━━ Text block

2022 marks the 40th anniversary of the ﬁrst Australian AIDS diagnosis. A new book explores the crucial role volunteers played at a time of disaster.
David recalls the uncertainty in his circle of gay friends when “AIDS hit Sydney” and how the individual responses to this uncertainty differed “before we actually knew that it was the HIV virus and the discussion and negotiation around what constitutes safe sex”. As he looks back on those early, uncertain days of the epidemic, David suspects that “there was probably a lot of fear”.
Gay men had good reason to be scared. Don Baxter — a leading political ﬁgure in Sydney gay life recently recalled the fear and anxiety of those days: “There was the prospect that the whole community would be decimated.” To prepare for the worst, the Sydney-based NSW Gay Counselling Service established an AIDS Support Group in mid-1983 with a brief to provide emotional support for the ill.
In 1984, following discussions with the Gay Counselling Service and the Metropolitan Community Church, nurse Peter McCarthy set about establishing a network of volunteers to offer home care for those with AIDS. The group called itself the Community Support Network (CSN) and its ﬁrst training course ran over ten weeks in late 1984.
Spruiking the network, McCarthy declared: “We need people who can be good listeners and non-judgemental, as well as face up to the reality of death and dying.” As writer Nick Cook outlined in his history of NSW AIDS organisations — Fighting for Our Lives — the level of home care varied depending on need. It could range from “an occasional popin to cook dinner . . . through to 24-hour care for somebody who was bed-ridden and wanted to die at home”.
David joined CSN after attending the community forum on AIDS and hearing the call for volunteers: “I was probably one of the early volunteers.” Held in inner-city Sydney, the CSN course was an intense experience, both in the accelerated training and the emotions it evoked. “Obviously, you go through a whole pile of practical stuff on how to deal with people who are dying. You go through a lot of emotional stuff about doing it. But that sort of stuff happens on the job.”

━━━━
━━ Extracted material

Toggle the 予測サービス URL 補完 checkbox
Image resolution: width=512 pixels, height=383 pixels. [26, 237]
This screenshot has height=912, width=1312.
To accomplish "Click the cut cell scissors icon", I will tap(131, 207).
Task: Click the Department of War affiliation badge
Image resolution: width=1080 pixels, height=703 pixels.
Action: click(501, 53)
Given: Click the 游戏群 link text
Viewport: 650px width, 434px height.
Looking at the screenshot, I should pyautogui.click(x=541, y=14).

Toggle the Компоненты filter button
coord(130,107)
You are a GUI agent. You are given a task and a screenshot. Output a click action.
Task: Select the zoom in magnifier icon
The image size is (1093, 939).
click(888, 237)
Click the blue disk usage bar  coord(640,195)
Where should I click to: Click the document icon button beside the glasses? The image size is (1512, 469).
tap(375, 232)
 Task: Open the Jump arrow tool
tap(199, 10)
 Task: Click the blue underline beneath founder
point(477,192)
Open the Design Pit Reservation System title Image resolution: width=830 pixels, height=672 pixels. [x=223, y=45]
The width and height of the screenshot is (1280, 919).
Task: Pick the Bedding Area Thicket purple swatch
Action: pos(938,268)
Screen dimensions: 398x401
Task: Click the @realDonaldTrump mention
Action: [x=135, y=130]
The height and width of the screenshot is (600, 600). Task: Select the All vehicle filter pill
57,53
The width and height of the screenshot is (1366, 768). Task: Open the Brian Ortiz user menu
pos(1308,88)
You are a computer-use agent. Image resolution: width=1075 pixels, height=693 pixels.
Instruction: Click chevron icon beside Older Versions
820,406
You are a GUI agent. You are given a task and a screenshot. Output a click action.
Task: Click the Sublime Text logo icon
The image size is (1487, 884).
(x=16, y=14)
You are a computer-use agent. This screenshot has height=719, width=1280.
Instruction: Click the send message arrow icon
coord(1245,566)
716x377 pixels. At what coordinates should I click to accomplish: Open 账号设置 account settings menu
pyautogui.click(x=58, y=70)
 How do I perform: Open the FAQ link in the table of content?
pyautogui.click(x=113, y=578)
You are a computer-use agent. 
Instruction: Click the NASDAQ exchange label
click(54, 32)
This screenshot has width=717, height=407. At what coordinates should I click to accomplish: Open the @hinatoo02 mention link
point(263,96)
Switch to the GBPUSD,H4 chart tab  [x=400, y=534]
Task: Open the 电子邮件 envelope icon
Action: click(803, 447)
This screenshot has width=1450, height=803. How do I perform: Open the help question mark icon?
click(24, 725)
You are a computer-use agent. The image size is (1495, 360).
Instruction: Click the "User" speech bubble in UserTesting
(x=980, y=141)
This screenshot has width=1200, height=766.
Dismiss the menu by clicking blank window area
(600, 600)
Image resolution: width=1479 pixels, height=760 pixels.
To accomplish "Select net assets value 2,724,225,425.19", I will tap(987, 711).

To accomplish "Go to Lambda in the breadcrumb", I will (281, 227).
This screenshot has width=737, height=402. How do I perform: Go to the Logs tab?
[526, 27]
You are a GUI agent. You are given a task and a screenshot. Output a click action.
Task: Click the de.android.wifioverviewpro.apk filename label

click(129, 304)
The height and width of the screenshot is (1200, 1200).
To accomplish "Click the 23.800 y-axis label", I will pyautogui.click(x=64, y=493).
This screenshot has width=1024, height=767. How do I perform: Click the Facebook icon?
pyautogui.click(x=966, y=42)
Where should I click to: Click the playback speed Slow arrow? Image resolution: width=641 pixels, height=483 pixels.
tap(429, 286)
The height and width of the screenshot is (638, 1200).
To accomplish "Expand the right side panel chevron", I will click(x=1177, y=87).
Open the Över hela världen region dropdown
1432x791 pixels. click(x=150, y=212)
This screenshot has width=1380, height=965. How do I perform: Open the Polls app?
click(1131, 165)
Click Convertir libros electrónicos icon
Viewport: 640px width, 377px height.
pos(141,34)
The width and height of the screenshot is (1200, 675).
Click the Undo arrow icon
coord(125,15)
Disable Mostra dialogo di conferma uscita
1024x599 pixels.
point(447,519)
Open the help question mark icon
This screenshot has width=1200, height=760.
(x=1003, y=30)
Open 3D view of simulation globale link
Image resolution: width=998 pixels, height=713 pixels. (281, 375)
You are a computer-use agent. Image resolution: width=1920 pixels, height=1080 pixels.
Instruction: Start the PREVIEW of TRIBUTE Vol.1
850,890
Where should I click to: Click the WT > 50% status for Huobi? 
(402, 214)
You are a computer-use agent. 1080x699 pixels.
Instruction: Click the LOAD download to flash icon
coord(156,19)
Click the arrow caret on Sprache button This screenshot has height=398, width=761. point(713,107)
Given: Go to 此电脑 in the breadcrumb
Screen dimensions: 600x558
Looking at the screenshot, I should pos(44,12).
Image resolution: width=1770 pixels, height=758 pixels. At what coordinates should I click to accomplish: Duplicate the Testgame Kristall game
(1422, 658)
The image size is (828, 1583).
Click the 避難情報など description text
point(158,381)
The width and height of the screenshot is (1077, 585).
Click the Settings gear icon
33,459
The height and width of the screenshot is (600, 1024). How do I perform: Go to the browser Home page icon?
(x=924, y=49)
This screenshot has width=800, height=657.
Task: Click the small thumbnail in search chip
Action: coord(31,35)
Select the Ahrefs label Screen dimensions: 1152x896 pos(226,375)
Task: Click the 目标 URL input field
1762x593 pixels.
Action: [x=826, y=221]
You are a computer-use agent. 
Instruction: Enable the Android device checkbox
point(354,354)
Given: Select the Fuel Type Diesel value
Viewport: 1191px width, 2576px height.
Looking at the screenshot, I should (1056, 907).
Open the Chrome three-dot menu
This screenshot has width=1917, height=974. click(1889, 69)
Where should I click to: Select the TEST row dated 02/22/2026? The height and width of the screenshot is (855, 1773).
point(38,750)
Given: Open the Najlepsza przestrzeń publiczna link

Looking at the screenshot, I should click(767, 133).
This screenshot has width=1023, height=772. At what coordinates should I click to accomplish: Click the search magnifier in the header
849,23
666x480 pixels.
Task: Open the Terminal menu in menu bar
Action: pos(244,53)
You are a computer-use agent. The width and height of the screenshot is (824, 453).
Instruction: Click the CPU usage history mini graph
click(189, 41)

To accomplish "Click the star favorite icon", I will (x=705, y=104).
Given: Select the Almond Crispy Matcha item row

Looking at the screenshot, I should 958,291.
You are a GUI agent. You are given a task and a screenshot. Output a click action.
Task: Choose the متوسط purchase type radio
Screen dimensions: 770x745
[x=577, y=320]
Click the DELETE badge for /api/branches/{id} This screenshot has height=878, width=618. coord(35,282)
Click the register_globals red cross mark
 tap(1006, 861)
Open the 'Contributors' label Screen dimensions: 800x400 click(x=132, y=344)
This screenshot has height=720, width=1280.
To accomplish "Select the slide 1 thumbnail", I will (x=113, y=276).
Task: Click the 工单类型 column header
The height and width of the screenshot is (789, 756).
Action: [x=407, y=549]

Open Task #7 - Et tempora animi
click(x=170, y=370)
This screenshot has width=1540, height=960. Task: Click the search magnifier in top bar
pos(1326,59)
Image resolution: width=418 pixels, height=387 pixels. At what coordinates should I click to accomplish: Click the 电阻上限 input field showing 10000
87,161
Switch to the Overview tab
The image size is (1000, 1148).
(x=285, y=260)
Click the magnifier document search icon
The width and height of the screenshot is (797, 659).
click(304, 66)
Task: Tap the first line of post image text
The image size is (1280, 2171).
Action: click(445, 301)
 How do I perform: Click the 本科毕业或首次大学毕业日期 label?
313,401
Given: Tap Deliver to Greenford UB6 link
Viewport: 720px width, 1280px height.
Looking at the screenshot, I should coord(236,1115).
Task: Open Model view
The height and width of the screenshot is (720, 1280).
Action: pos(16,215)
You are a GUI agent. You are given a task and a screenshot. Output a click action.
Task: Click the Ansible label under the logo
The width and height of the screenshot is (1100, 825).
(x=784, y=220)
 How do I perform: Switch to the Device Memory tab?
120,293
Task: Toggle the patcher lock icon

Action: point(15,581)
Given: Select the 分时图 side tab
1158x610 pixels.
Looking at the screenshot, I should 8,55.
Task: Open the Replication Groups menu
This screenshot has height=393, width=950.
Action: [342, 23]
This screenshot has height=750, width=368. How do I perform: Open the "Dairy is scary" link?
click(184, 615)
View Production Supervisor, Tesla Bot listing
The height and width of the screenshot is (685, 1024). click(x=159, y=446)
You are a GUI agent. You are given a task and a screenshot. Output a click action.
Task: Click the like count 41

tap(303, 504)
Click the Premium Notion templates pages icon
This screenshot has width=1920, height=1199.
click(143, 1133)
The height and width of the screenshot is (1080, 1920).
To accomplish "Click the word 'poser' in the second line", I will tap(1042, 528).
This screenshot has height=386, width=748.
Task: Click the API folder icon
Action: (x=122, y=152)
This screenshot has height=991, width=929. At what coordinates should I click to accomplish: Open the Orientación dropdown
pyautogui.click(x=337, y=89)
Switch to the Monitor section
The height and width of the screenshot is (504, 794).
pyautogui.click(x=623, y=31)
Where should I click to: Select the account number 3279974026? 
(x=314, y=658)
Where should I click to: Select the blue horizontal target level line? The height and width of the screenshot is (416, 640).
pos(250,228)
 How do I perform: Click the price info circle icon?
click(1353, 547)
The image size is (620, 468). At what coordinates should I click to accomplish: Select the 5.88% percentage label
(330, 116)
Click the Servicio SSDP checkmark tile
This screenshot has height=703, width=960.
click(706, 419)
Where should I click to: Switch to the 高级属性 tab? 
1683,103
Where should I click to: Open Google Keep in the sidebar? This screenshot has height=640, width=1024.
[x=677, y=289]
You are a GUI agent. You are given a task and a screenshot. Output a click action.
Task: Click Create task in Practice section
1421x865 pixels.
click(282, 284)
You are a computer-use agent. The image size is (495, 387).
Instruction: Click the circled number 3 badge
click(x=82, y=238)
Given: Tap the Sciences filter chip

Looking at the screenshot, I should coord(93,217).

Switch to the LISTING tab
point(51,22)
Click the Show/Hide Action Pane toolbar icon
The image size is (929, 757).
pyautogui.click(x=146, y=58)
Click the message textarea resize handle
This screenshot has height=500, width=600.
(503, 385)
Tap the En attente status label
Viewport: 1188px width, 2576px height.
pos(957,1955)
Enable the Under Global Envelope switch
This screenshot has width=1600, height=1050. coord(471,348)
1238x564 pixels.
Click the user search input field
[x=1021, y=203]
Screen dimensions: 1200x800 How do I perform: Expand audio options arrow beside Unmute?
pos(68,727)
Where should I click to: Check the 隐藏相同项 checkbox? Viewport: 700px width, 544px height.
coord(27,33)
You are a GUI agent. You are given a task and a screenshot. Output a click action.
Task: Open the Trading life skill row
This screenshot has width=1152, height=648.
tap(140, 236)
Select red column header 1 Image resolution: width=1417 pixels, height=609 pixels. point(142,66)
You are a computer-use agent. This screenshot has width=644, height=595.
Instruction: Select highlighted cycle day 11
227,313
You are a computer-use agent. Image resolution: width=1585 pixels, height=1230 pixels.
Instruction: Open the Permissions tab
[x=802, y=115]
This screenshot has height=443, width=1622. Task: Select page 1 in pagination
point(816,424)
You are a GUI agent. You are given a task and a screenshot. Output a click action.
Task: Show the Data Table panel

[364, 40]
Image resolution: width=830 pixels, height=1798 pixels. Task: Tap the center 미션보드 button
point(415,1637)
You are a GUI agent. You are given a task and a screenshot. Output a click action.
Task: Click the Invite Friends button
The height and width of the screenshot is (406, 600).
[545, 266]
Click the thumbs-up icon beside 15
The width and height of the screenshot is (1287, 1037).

━━━━

Reproduce the passage of the text on early AIDS volunteers in Sydney that starts at "Gay men had" and ends at "for the ill.".

Gay men had good reason to be scared. Don Baxter — a leading political ﬁgure in Sydney gay life recently recalled the fear and anxiety of those days: “There was the prospect that the whole community would be decimated.” To prepare for the worst, the Sydney-based NSW Gay Counselling Service established an AIDS Support Group in mid-1983 with a brief to provide emotional support for the ill.